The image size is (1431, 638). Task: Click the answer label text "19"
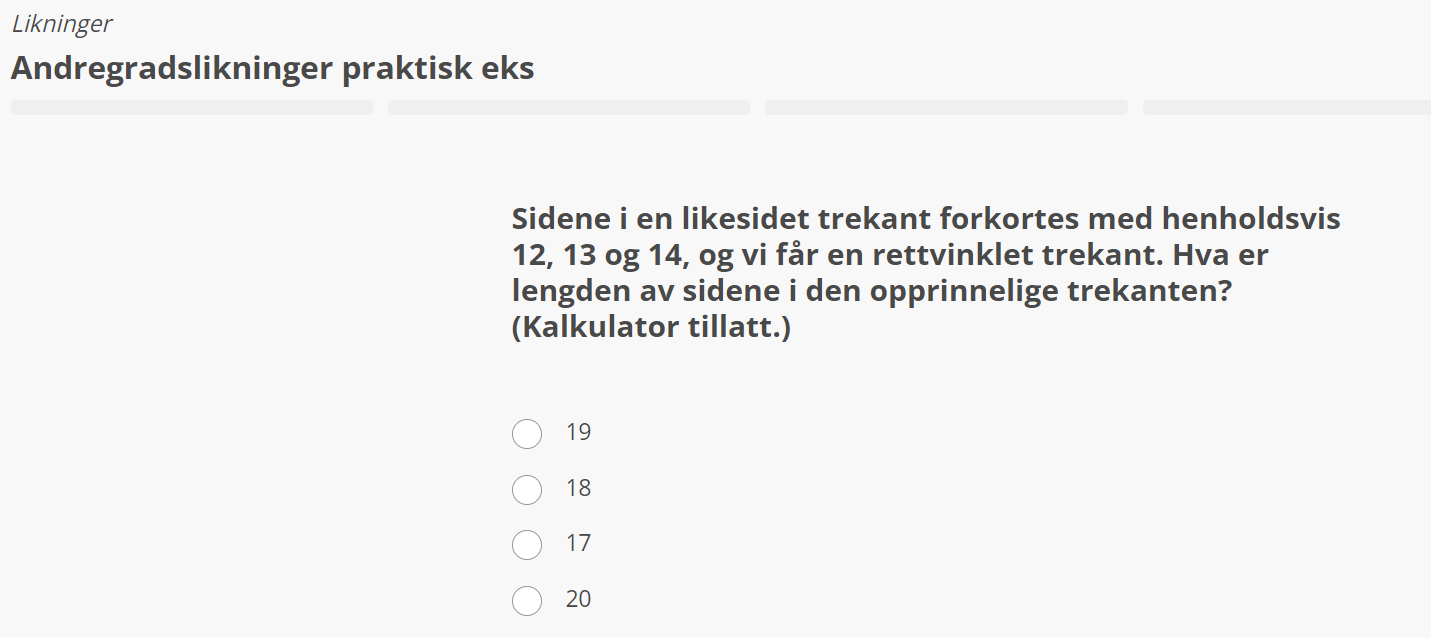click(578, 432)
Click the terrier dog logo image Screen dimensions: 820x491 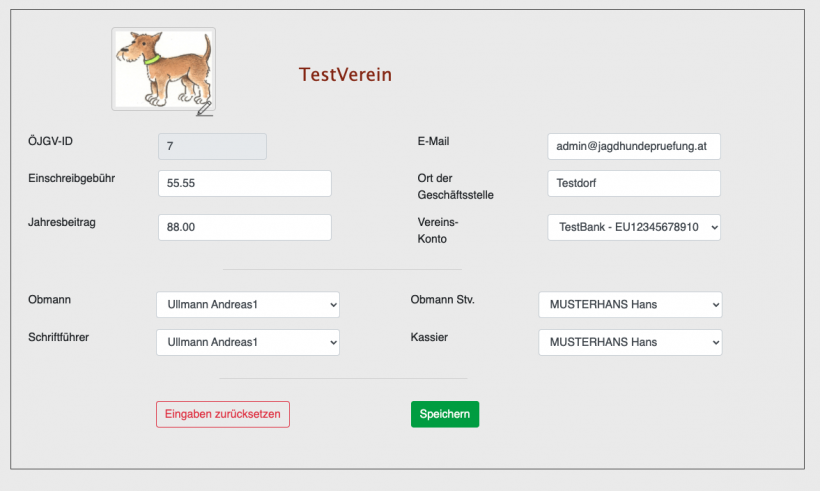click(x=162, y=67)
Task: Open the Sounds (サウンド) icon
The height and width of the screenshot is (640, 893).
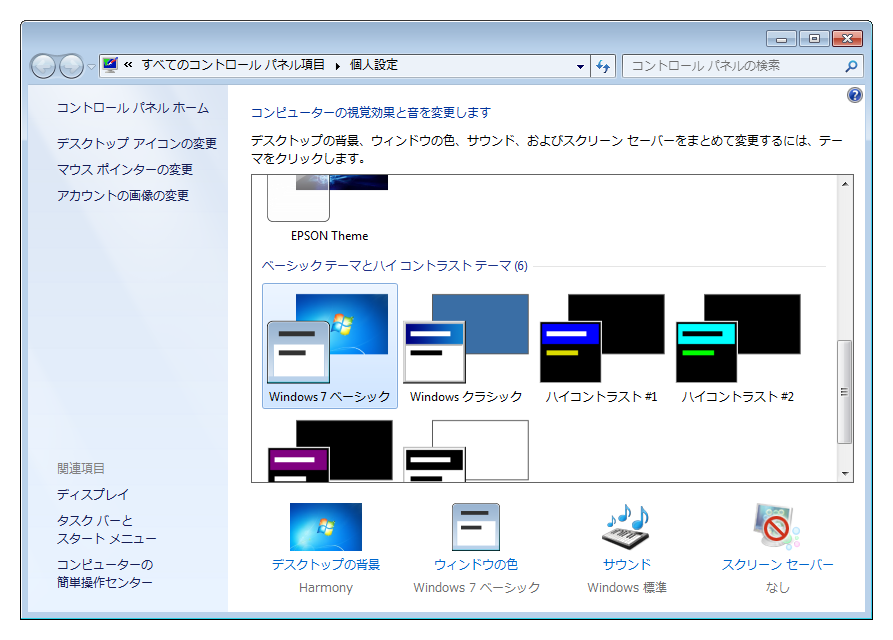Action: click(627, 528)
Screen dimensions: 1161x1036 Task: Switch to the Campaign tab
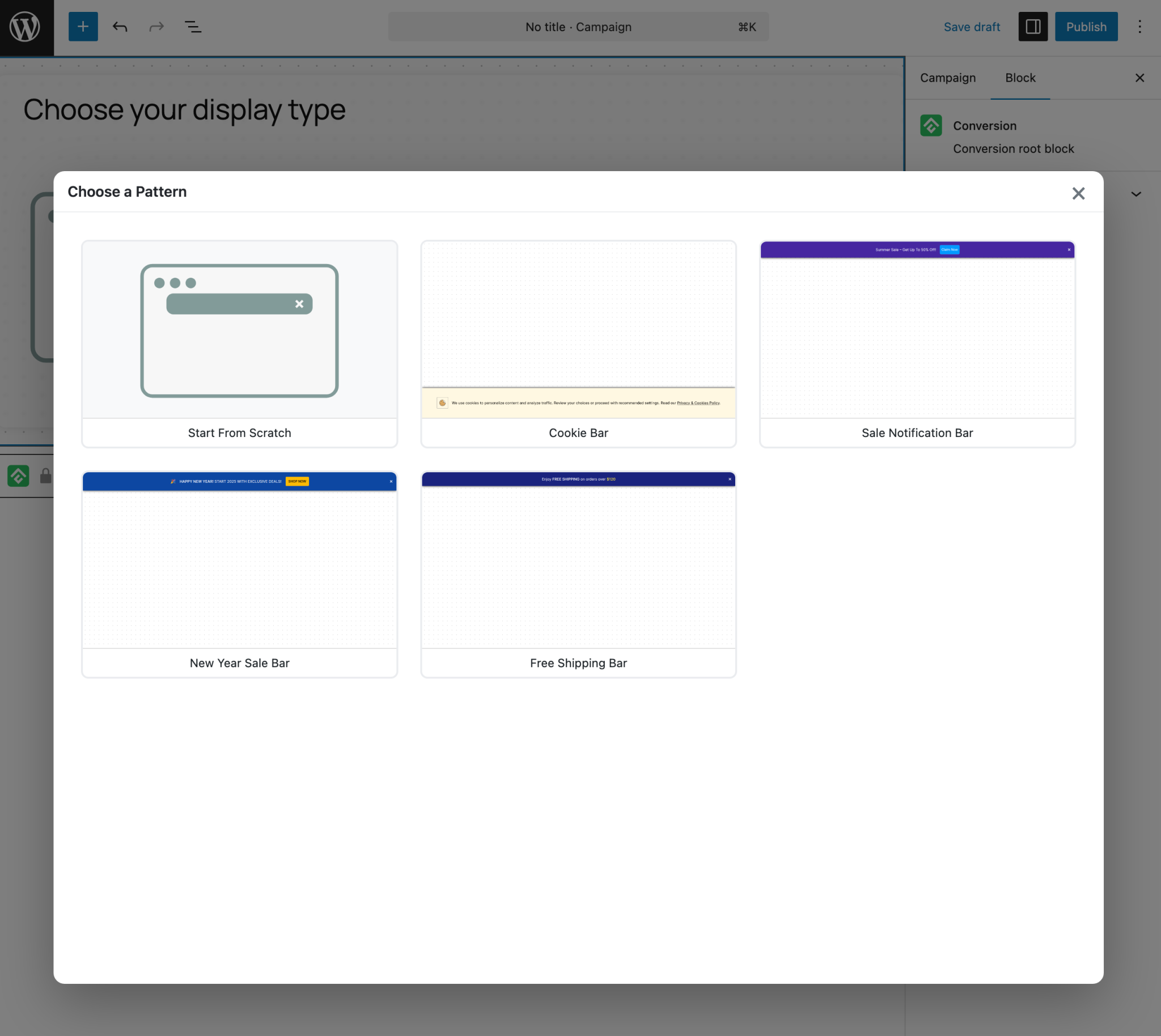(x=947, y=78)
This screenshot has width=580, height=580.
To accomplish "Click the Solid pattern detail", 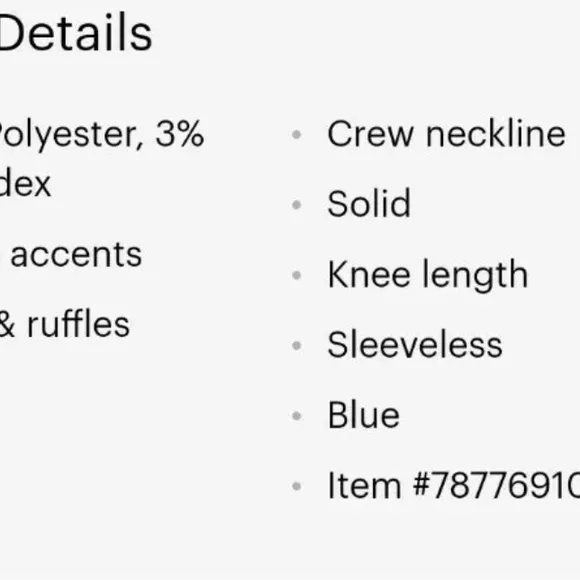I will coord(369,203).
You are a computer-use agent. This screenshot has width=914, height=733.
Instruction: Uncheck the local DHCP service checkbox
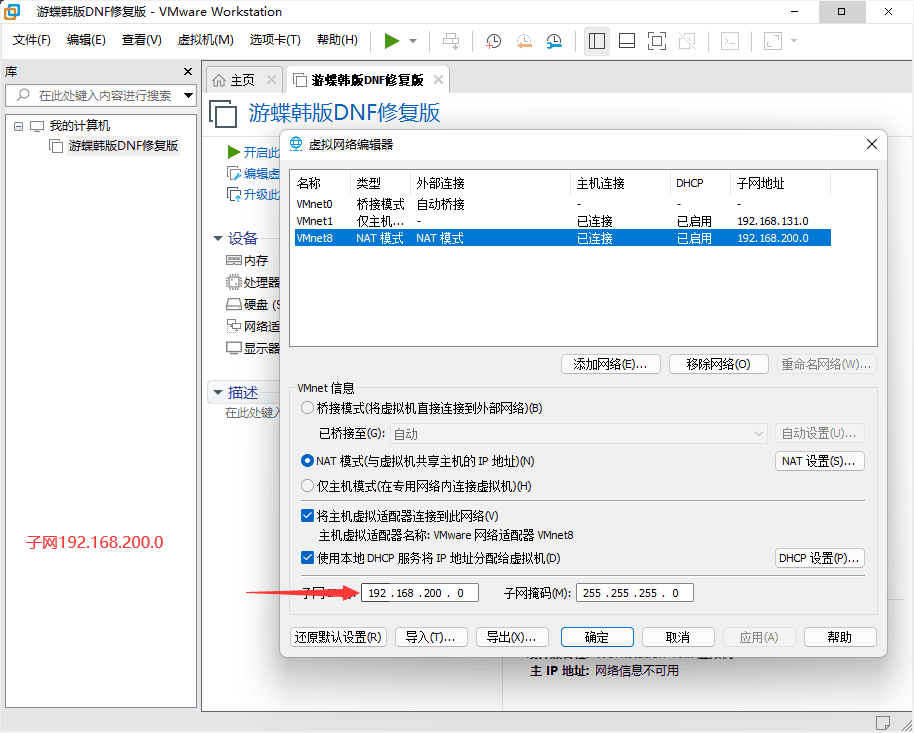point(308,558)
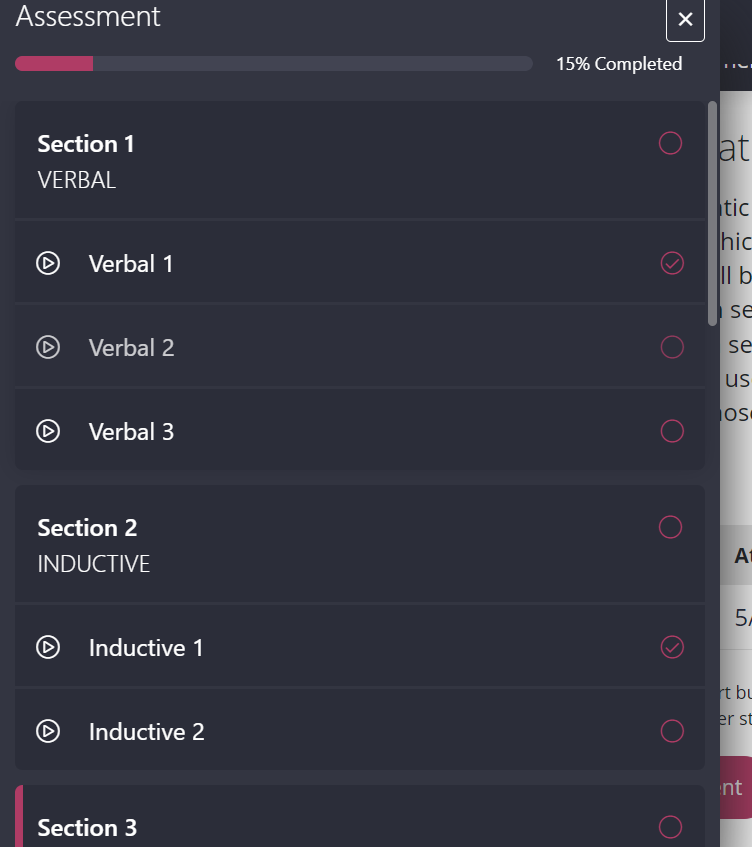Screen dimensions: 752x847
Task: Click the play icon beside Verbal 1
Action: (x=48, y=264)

_ _ _ _

TASK GOAL. Repeat everything from the line containing "Task: Open the Sounds (サウンド) icon" down to the line containing "(x=947, y=78)", with both of those lines included, and leave the pictures out.

ANSWER BELOW.
Task: Open the Sounds (サウンド) icon
The height and width of the screenshot is (640, 893).
Action: click(627, 528)
Screen dimensions: 1161x1036 Task: Switch to the Campaign tab
(x=947, y=78)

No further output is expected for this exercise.